Page extract:
-.-.-
Wolfgang Musculus (1497-1563): The Eucharist, Anamnesis, & Sober Inebriation
This year marks the 45Oth anniversary of the death of Wolfgang Musculus, the famous 16th century theologian who was influential in the Reformation of the cities of Strasbourg, Augsburg, and Bern and whose Loci Communes (Common Places) was a very popular and influential theological work both on the continent and in England for hundreds of years after its first publication. I will be delivering a short address on Musculus this week in San Juan, Puerto Rico at the annual meeting of the Sixteenth Century Society Conference, thanks to the oversight of Jordan Ballor who put all of the pieces together for a panel on Musculus at SCSC but due to unforeseeable circumstances did not come to fruition. Below is a brief excerpt of my presentation, “Cœna Mystica: Recollection and contemplation in the Eucharistic theology of Wolfgang Musculus”:
As Gottfried Locher convincingly argues in Zwingli’s Thought: New Perspectives, Zwingli’s concept of “memory” that is crucial to his eucharistic theology, should not be thought of as univocal with natural memory or recollection. Rather, Locher argues, recollection for Zwingli is more akin to Plato’s concept of anamnesis, propounded from the mouth of Socrates in the dialogues of the Meno and Phaedro. By means of these dialogues Plato affirms the famous theory that human souls existed in the World of Forms prior to their embodiment, that embodiment has clouded the mind of its previous knowledge, and that one must turn inward away from the senses by means of recollection in order to retrieve this knowledge. Thus, as Socrates explains, all learning is recollection. This concept was adopted by Augustine, who avoided the heretical notion of the preexistence of souls but maintained the concept of recollection as a turn inward to the Truth or Christ who dwells within the soul (cf. Augustine, De Magistro).
-.-.-
Directions:
1. Please rewrite the listing below, changing every "Instruction" to "Command" and keeping everything else the same. Leave the pictures out.
2. Write the next paragraph of the Wolfgang Musculus excerpt above, starting right after its final sentence.

Input material:
-.-.-
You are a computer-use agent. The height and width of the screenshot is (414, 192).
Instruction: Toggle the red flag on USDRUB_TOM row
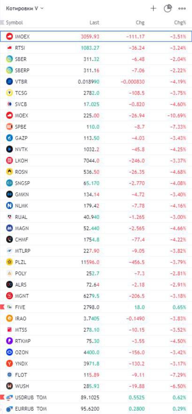(2, 397)
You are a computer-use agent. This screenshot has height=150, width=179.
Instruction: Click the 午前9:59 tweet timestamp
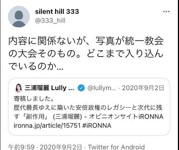(21, 147)
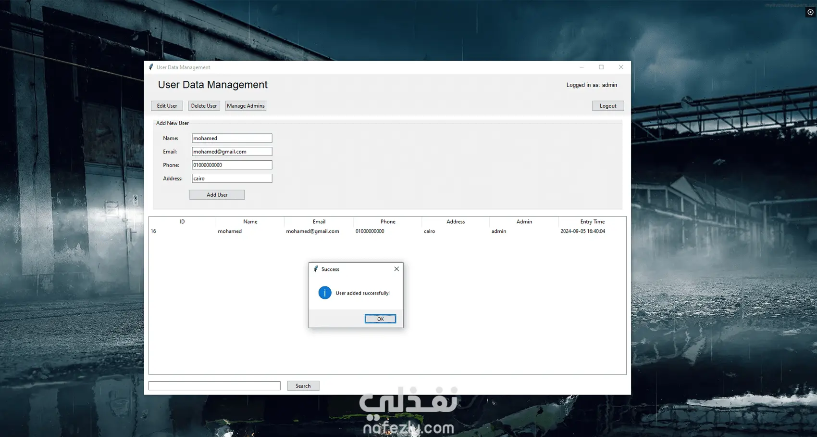Click the Search button
The height and width of the screenshot is (437, 817).
tap(303, 386)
-.-.-
Answers:
1.
You are a computer-use agent. The height and width of the screenshot is (414, 192).
Command: Toggle the red flag on USDRUB_TOM row
(2, 397)
You are a computer-use agent. This screenshot has height=150, width=179.
Command: Click the 午前9:59 tweet timestamp
(21, 147)
Click the Search button
The height and width of the screenshot is (437, 817).
tap(303, 386)

2.
In his commentary on Matthew (In Evangelistam Matthaeum Commentarii, 1562) Wolfgang Musculus seeks to clearly differentiate his own theology from any eucharistic theology that would hold the sacramental signs to be merely symbolic or figurative or those that consider the ceremony of the “mystical supper” (‘cœna mystica’, a phrase adopted from the 1st Helvetic Confession) to be a mere memorial. Rather, he argues, with much reference to the writings of Bernard of Clairveaux that spiritual “recollection” is analogous but not univocal to natural memory. He explains that natural memory is powerful in that the soul is ‘lifted up’ [rapitur] by memories and ‘absorbed’ [absorbetur] into them, as the memory of a lost friend moves one to sadness and longing. The recollection that occurs in the Eucharist is similar to natural recollection, yet it differs in that the memories recalled are not purely natural and the result of the recollection is not an emotional experience but one that transcends the body. He explains:
(English translation below)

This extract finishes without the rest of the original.